3

The first part of the question is probably pretty common and there are enough code samples that explain how to generate a random string of alphanumerics. The piece of code I use is from here.

use rand::{thread_rng, Rng};
use rand::distributions::Alphanumeric;

fn main() {
    let rand_string: String = thread_rng()
        .sample_iter(&Alphanumeric)
        .take(30)
        .collect();

    println!("{}", rand_string);
}

This piece of code does however not compile, (note: I'm on nightly):

error[E0277]: a value of type `String` cannot be built from an iterator over elements of type `u8`
 --> src/main.rs:8:10
  |
8 |         .collect();
  |          ^^^^^^^ value of type `String` cannot be built from `std::iter::Iterator<Item=u8>`
  |
  = help: the trait `FromIterator<u8>` is not implemented for `String`

Ok, the elements that are generated are of type u8. So I guess this is an array or vector of u8:

use rand::{thread_rng, Rng};
use rand::distributions::Alphanumeric;

fn main() {
    let r = thread_rng()
        .sample_iter(&Alphanumeric)
        .take(30)
        .collect::<Vec<_>>();
    let s = String::from_utf8_lossy(&r);
    println!("{}", s);
}

And this compiles and works!

2dCsTqoNUR1f0EzRV60IiuHlaM4TfK

All good, except that I would like to ask if someone could explain what exactly happens regarding the types and how this can be optimised.

Questions

  1. .sample_iter(&Alphanumeric) produces u8 and not chars?
  2. How can I avoid the second variable s and directly interpret an u8 as a utf-8 character? I guess the representation in memory would not change at all?
  3. The length of these strings should always be 30. How can I optimise the heap allocation of a Vec away? Also they could actually be char[] instead of Strings.
pretzelhammer
  • 13,874
  • 15
  • 47
  • 98
dani
  • 3,677
  • 4
  • 26
  • 60

2 Answers2

3

.sample_iter(&Alphanumeric) produces u8 and not chars?
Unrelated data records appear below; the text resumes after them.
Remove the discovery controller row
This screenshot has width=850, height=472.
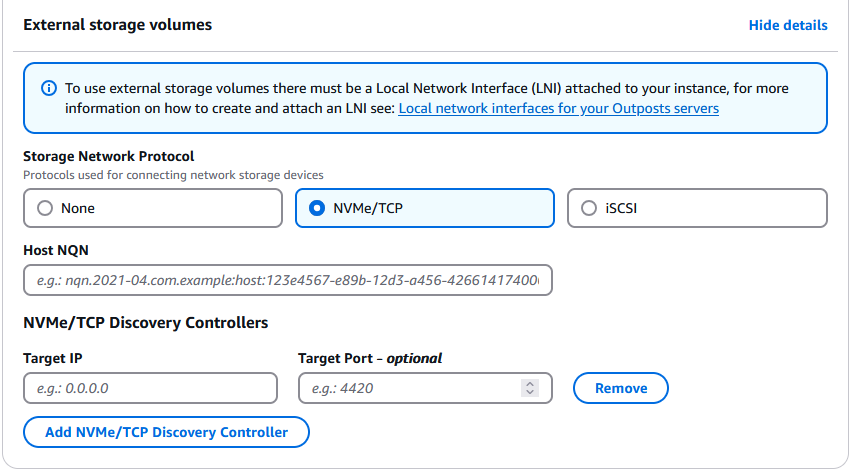620,388
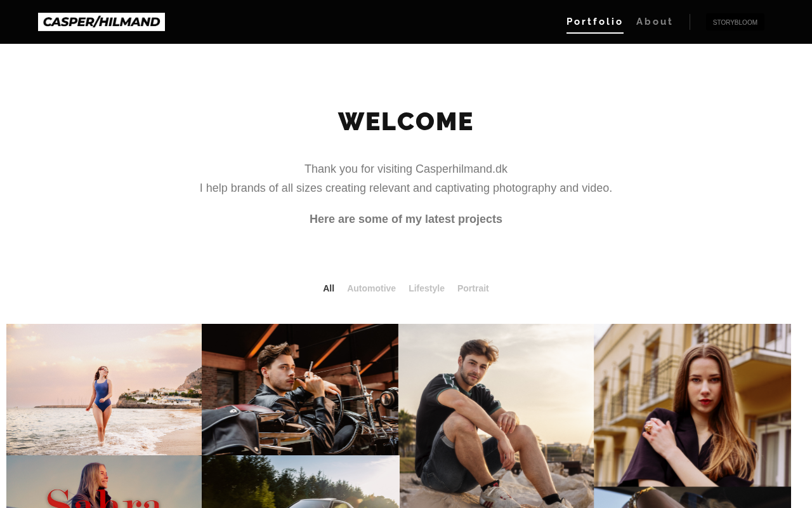Filter projects by Lifestyle
This screenshot has height=508, width=812.
[x=426, y=288]
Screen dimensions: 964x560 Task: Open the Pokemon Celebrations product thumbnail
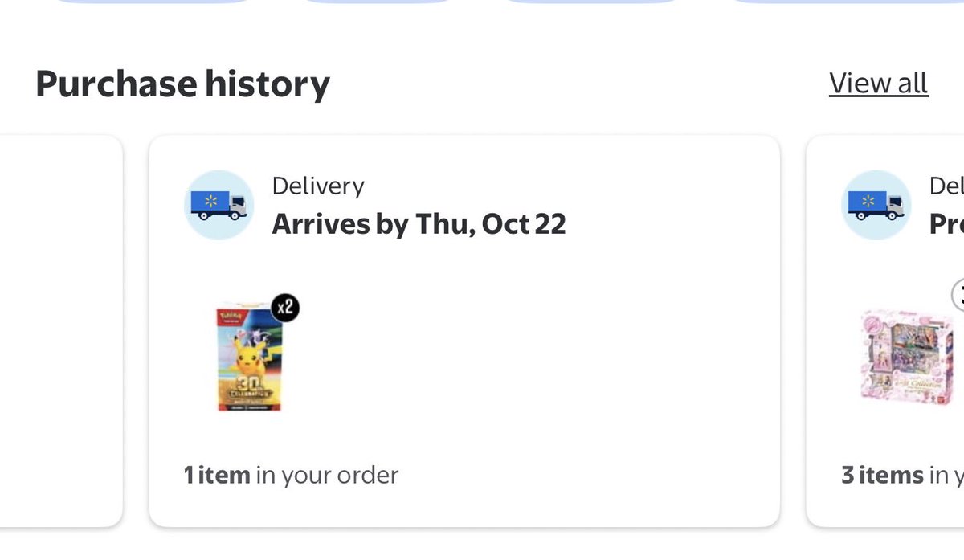[x=250, y=358]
Yes, this was changed in rand v0.8. You can see in the docs for 0.7.3:

impl Distribution<char> for Alphanumeric

But then in the docs for 0.8.0:

impl Distribution<u8> for Alphanumeric

How can I avoid the second variable s and directly interpret an u8 as a utf-8 character? I guess the representation in memory would not change at all?
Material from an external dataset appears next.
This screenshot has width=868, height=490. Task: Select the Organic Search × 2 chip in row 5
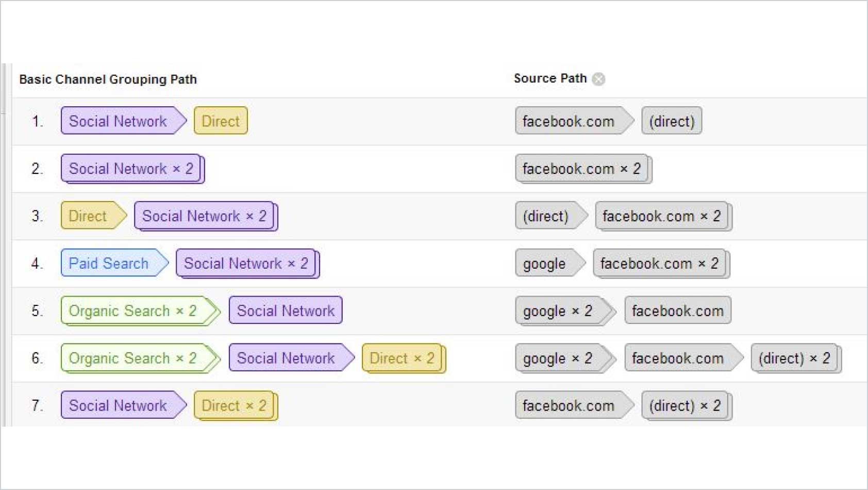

There are a couple of ways to do this, the most obvious being to just cast every u8 to a char:

let s: String = thread_rng()
    .sample_iter(&Alphanumeric)
    .take(30)
    .map(|x| x as char)
    .collect();

Or, using the From<u8> instance of char:

let s: String = thread_rng()
    .sample_iter(&Alphanumeric)
    .take(30)
    .map(char::from)
    .collect();

Of course here, since you know every u8 must be valid UTF-8, you can use String::from_utf8_unchecked, which is faster than from_utf8_lossy (although probably around the same speed as the as char method):

let s = unsafe {
    String::from_utf8_unchecked(
        thread_rng()
            .sample_iter(&Alphanumeric)
            .take(30)
            .collect::<Vec<_>>(),
    )
};

If, for some reason, the unsafe bothers you and you want to stay safe, then you can use the slower String::from_utf8 and unwrap the Result so you get a panic instead of UB (even though the code should never panic or UB):

let s = String::from_utf8(
    thread_rng()
        .sample_iter(&Alphanumeric)
        .take(30)
        .collect::<Vec<_>>(),
).unwrap();

The length of these strings should always be 30. How can I optimise the heap allocation of a Vec away? Also they could actually be char[] instead of Strings.
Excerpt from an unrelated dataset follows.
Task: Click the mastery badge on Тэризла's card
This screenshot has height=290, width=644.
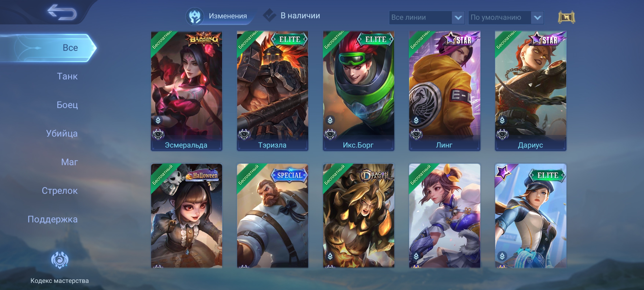Action: [244, 134]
First of all, trust me, you don't want arrays of chars. They are not fun to work with. If you want a stack string, have a u8 array then use a function like std::str::from_utf8 or the faster std::str::from_utf8_unchecked (again only usable since you know valid utf8 will be generated.)

As to optimizing the heap allocation away, refer to this answer. Basically, it's not possible with a bit of hackiness/ugliness (such as making your own function that collects an iterator into an array of 30 elements).

Once const generics are finally stabilized, there'll be a much prettier solution.

Aplet123
  • 33,825
  • 1
  • 29
  • 55
  • 1
    I think you should mention a possible reason to prefer `Vec` to `Vec`: `char` is always 4 bytes long, meaning for any sequence of ASCII alphanumerics storing chars will waste three times more memory than is necessary. – Ivan C Dec 28 '20 at 16:04
  • I believe const generics are partially stabilized now. Does a prettier solution exist now? – Frederik Baetens Feb 14 '22 at 14:18
  • 1
    @FrederikBaetens Not yet. If you're interested, you might want to follow/upvote [this Github issue](https://github.com/rust-lang/rust/issues/81615) which contains a relevant discussion. – Aplet123 Feb 14 '22 at 15:03
2

The first example in the docs for rand::distributions::Alphanumeric shows that if you want to convert the u8s into chars you should map them using the char::from function:

use rand::{thread_rng, Rng};
use rand::distributions::Alphanumeric;

fn main() {
    let rand_string: String = thread_rng()
        .sample_iter(&Alphanumeric)
        .map(char::from) // map added here
        .take(30)
        .collect();

    println!("{}", rand_string);
}

playground

pretzelhammer
  • 13,874
  • 15
  • 47
  • 98